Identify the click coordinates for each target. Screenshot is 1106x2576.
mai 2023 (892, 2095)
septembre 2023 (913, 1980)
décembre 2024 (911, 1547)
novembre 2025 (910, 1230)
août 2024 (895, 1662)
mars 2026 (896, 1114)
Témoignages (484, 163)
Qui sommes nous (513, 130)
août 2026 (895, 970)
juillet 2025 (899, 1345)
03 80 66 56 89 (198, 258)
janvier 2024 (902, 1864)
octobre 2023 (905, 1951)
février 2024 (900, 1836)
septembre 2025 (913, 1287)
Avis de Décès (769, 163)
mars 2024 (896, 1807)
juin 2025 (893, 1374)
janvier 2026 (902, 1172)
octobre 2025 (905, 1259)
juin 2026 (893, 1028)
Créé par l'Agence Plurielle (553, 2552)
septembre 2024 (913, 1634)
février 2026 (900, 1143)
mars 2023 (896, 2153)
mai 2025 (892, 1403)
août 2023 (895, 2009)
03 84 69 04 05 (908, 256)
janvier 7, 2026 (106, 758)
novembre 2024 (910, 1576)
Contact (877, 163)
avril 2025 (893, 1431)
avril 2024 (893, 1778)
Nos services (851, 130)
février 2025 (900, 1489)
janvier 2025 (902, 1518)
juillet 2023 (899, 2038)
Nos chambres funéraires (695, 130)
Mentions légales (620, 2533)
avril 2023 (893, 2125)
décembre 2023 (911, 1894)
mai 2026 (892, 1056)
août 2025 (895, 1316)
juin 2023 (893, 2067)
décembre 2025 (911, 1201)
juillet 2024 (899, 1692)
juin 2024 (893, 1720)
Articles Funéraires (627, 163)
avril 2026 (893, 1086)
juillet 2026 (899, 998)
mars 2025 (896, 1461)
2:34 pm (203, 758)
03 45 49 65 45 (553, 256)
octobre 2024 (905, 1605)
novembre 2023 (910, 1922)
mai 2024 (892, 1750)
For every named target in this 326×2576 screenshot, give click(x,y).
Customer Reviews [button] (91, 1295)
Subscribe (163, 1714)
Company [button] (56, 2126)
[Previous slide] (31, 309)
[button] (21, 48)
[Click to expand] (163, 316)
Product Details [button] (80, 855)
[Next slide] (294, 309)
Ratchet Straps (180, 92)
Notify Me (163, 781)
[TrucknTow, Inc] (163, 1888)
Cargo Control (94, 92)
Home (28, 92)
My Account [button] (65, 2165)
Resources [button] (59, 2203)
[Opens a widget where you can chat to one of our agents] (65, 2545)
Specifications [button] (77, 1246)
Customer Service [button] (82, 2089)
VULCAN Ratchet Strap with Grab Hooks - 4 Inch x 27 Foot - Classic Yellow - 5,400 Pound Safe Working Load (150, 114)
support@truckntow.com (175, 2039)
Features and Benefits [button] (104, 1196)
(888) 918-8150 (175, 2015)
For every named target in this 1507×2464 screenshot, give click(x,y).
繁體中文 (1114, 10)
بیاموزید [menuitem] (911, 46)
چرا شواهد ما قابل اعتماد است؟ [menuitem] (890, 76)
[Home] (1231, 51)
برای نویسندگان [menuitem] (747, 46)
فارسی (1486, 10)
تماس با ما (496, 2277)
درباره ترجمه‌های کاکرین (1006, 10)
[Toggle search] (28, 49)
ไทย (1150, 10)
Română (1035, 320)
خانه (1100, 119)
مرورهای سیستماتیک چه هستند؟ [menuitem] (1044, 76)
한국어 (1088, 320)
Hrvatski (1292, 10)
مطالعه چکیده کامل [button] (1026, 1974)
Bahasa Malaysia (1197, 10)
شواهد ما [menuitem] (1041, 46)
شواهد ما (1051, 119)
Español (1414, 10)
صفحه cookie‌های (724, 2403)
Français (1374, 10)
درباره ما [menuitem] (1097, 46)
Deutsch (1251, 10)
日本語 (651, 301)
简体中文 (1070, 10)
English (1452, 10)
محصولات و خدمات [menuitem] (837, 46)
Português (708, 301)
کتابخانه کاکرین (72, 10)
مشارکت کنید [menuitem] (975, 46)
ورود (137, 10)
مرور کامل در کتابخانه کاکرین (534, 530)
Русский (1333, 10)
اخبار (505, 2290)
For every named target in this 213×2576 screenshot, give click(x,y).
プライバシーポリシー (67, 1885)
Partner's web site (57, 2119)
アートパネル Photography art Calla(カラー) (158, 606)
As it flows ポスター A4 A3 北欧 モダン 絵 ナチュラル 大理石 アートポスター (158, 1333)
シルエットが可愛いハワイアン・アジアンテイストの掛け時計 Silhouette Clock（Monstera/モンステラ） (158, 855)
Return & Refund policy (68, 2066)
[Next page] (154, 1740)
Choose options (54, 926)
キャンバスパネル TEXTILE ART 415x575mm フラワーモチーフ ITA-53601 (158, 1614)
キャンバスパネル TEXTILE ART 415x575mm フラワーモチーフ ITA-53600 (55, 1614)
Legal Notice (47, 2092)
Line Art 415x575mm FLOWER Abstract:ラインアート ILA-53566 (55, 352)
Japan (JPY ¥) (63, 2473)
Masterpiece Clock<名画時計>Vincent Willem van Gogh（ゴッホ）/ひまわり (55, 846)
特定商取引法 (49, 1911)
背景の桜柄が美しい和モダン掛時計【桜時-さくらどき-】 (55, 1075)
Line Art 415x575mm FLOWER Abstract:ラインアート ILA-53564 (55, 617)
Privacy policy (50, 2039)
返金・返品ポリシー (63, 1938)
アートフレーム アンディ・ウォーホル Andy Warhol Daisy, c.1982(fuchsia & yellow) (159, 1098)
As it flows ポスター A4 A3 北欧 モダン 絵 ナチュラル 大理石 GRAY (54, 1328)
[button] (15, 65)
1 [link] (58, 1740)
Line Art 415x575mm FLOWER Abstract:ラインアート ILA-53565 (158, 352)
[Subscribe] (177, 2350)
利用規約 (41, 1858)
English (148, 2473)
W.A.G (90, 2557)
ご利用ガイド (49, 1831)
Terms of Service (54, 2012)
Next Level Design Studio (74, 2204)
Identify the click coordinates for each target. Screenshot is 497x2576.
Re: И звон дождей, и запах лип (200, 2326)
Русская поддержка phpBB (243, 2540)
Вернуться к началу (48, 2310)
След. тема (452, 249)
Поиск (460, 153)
|---|
EXERCISE DETAILS — Reply with nothing but the count of lines in the entries above that contain "target".

RESULT OF THIS EXERCISE — 5